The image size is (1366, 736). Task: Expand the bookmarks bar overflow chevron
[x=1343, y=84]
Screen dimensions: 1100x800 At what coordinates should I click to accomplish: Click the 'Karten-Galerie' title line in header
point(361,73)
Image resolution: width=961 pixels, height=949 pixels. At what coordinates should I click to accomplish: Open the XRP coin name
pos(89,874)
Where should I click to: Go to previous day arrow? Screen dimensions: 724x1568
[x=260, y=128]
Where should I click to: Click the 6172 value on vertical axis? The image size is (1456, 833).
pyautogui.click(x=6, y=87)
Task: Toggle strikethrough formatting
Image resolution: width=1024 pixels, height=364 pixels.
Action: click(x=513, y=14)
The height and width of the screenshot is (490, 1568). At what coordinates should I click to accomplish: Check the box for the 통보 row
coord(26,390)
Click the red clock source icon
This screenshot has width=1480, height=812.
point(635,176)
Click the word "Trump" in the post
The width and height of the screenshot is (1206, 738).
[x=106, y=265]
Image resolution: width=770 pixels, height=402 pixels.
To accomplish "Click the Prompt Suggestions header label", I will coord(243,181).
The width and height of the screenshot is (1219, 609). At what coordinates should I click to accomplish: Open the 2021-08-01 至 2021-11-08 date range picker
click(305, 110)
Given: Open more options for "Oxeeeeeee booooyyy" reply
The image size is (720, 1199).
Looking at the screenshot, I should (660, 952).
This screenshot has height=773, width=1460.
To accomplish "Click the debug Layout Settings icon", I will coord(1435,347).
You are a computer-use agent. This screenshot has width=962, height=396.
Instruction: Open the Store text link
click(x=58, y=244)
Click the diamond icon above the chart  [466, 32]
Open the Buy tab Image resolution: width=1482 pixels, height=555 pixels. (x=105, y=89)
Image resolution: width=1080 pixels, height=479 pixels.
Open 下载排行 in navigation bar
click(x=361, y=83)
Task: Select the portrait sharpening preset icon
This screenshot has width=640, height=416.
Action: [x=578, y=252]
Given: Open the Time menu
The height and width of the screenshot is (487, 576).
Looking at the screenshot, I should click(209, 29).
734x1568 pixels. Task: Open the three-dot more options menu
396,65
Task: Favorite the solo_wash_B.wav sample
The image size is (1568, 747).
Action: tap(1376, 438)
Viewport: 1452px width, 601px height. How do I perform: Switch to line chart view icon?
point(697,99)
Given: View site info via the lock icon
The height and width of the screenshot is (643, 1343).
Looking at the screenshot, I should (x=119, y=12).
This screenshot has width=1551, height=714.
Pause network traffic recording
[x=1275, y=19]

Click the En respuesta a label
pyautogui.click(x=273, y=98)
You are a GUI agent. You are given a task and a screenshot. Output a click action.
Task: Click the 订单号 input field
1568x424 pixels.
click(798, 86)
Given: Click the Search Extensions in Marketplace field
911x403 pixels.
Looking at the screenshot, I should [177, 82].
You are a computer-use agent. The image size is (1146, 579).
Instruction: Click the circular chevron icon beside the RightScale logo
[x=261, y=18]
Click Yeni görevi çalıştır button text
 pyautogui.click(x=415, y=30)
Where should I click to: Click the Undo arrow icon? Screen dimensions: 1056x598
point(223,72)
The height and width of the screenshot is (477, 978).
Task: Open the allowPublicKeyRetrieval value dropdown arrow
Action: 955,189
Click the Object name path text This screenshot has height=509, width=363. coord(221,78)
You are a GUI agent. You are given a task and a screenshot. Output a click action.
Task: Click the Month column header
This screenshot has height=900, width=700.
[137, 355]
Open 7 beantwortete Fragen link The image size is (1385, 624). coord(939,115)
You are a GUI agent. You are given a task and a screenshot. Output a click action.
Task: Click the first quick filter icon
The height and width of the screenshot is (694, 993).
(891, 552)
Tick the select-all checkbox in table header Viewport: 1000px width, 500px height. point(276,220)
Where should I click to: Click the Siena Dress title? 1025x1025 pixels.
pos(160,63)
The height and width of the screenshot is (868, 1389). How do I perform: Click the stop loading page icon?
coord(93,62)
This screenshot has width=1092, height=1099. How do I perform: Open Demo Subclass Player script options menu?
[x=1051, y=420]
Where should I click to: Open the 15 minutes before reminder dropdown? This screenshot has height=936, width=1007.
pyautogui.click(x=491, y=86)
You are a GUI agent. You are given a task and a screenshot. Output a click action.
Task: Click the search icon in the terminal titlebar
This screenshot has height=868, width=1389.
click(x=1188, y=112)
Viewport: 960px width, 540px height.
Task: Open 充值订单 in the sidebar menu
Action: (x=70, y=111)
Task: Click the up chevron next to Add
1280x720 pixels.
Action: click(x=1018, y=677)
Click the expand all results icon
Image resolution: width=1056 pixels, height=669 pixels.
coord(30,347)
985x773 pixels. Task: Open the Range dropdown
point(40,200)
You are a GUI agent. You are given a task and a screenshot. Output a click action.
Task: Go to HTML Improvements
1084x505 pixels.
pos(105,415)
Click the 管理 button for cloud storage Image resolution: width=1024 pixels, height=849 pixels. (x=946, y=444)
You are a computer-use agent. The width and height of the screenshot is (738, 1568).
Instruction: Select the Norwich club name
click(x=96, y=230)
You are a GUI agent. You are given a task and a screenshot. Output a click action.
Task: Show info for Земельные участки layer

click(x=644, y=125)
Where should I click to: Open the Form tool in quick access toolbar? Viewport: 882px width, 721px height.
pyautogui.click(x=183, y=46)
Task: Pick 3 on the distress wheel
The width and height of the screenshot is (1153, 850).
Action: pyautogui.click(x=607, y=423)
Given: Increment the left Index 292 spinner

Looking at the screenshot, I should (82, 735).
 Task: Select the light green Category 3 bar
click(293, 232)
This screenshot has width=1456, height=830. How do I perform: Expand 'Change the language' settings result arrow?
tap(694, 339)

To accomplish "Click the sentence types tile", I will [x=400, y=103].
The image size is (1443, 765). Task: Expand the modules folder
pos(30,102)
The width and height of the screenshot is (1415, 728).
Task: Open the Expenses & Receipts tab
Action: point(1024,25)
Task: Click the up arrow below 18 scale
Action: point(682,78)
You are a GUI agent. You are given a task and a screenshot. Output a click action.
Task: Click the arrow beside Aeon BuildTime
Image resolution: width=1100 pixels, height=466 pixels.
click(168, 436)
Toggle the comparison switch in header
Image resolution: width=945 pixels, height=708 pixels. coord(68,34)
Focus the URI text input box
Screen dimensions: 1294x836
■ ■ ■ ■ ■ ■ ■
• **TASK DIRECTIONS**: Word for word and line for line, give the material again.

• **FINISHED TASK**:
The image size is (1366, 736). Task: Expand the bookmarks bar overflow chevron
[x=1343, y=84]
Screen dimensions: 1100x800 At what coordinates should I click to accomplish: Click the 'Karten-Galerie' title line in header
point(361,73)
Image resolution: width=961 pixels, height=949 pixels. At what coordinates should I click to accomplish: Open the XRP coin name
pos(89,874)
Where should I click to: Go to previous day arrow? Screen dimensions: 724x1568
[x=260, y=128]
Where should I click to: Click the 6172 value on vertical axis? The image size is (1456, 833).
pyautogui.click(x=6, y=87)
Task: Toggle strikethrough formatting
Image resolution: width=1024 pixels, height=364 pixels.
Action: click(x=513, y=14)
The height and width of the screenshot is (490, 1568). At what coordinates should I click to accomplish: Check the box for the 통보 row
coord(26,390)
Click the red clock source icon
This screenshot has width=1480, height=812.
point(635,176)
Click the word "Trump" in the post
The width and height of the screenshot is (1206, 738).
[x=106, y=265]
Image resolution: width=770 pixels, height=402 pixels.
To accomplish "Click the Prompt Suggestions header label", I will coord(243,181).
The width and height of the screenshot is (1219, 609). At what coordinates should I click to accomplish: Open the 2021-08-01 至 2021-11-08 date range picker
click(305, 110)
Given: Open more options for "Oxeeeeeee booooyyy" reply
The image size is (720, 1199).
Looking at the screenshot, I should (660, 952).
This screenshot has height=773, width=1460.
To accomplish "Click the debug Layout Settings icon", I will coord(1435,347).
You are a computer-use agent. This screenshot has width=962, height=396.
Instruction: Open the Store text link
click(x=58, y=244)
Click the diamond icon above the chart  [466, 32]
Open the Buy tab Image resolution: width=1482 pixels, height=555 pixels. (x=105, y=89)
Image resolution: width=1080 pixels, height=479 pixels.
Open 下载排行 in navigation bar
click(x=361, y=83)
Task: Select the portrait sharpening preset icon
This screenshot has width=640, height=416.
Action: [x=578, y=252]
Given: Open the Time menu
The height and width of the screenshot is (487, 576).
Looking at the screenshot, I should click(209, 29).
734x1568 pixels. Task: Open the three-dot more options menu
396,65
Task: Favorite the solo_wash_B.wav sample
The image size is (1568, 747).
Action: tap(1376, 438)
Viewport: 1452px width, 601px height. How do I perform: Switch to line chart view icon?
point(697,99)
Given: View site info via the lock icon
The height and width of the screenshot is (643, 1343).
Looking at the screenshot, I should (x=119, y=12).
This screenshot has width=1551, height=714.
Pause network traffic recording
[x=1275, y=19]

Click the En respuesta a label
pyautogui.click(x=273, y=98)
You are a GUI agent. You are given a task and a screenshot. Output a click action.
Task: Click the 订单号 input field
1568x424 pixels.
click(798, 86)
Given: Click the Search Extensions in Marketplace field
911x403 pixels.
Looking at the screenshot, I should [177, 82].
You are a computer-use agent. The image size is (1146, 579).
Instruction: Click the circular chevron icon beside the RightScale logo
[x=261, y=18]
Click Yeni görevi çalıştır button text
 pyautogui.click(x=415, y=30)
Where should I click to: Click the Undo arrow icon? Screen dimensions: 1056x598
point(223,72)
The height and width of the screenshot is (477, 978).
Task: Open the allowPublicKeyRetrieval value dropdown arrow
Action: 955,189
Click the Object name path text This screenshot has height=509, width=363. coord(221,78)
You are a GUI agent. You are given a task and a screenshot. Output a click action.
Task: Click the Month column header
This screenshot has height=900, width=700.
[137, 355]
Open 7 beantwortete Fragen link The image size is (1385, 624). coord(939,115)
You are a GUI agent. You are given a task and a screenshot. Output a click action.
Task: Click the first quick filter icon
The height and width of the screenshot is (694, 993).
(891, 552)
Tick the select-all checkbox in table header Viewport: 1000px width, 500px height. point(276,220)
Where should I click to: Click the Siena Dress title? 1025x1025 pixels.
pos(160,63)
The height and width of the screenshot is (868, 1389). How do I perform: Click the stop loading page icon?
coord(93,62)
This screenshot has width=1092, height=1099. How do I perform: Open Demo Subclass Player script options menu?
[x=1051, y=420]
Where should I click to: Open the 15 minutes before reminder dropdown? This screenshot has height=936, width=1007.
pyautogui.click(x=491, y=86)
You are a GUI agent. You are given a task and a screenshot. Output a click action.
Task: Click the search icon in the terminal titlebar
This screenshot has height=868, width=1389.
click(x=1188, y=112)
Viewport: 960px width, 540px height.
Task: Open 充值订单 in the sidebar menu
Action: (x=70, y=111)
Task: Click the up chevron next to Add
1280x720 pixels.
Action: click(x=1018, y=677)
Click the expand all results icon
Image resolution: width=1056 pixels, height=669 pixels.
coord(30,347)
985x773 pixels. Task: Open the Range dropdown
point(40,200)
You are a GUI agent. You are given a task and a screenshot. Output a click action.
Task: Go to HTML Improvements
1084x505 pixels.
pos(105,415)
Click the 管理 button for cloud storage Image resolution: width=1024 pixels, height=849 pixels. (x=946, y=444)
You are a computer-use agent. The width and height of the screenshot is (738, 1568).
Instruction: Select the Norwich club name
click(x=96, y=230)
You are a GUI agent. You are given a task and a screenshot. Output a click action.
Task: Show info for Земельные участки layer

click(x=644, y=125)
Where should I click to: Open the Form tool in quick access toolbar? Viewport: 882px width, 721px height.
pyautogui.click(x=183, y=46)
Task: Pick 3 on the distress wheel
The width and height of the screenshot is (1153, 850).
Action: pyautogui.click(x=607, y=423)
Given: Increment the left Index 292 spinner

Looking at the screenshot, I should (82, 735).
 Task: Select the light green Category 3 bar
click(293, 232)
This screenshot has width=1456, height=830. How do I perform: Expand 'Change the language' settings result arrow?
tap(694, 339)

To accomplish "Click the sentence types tile", I will [x=400, y=103].
The image size is (1443, 765). Task: Expand the modules folder
pos(30,102)
The width and height of the screenshot is (1415, 728).
Task: Open the Expenses & Receipts tab
Action: point(1024,25)
Task: Click the up arrow below 18 scale
Action: point(682,78)
You are a GUI agent. You are given a task and a screenshot. Output a click action.
Task: Click the arrow beside Aeon BuildTime
Image resolution: width=1100 pixels, height=466 pixels.
click(168, 436)
Toggle the comparison switch in header
Image resolution: width=945 pixels, height=708 pixels. coord(68,34)
Focus the URI text input box
Screen dimensions: 1294x836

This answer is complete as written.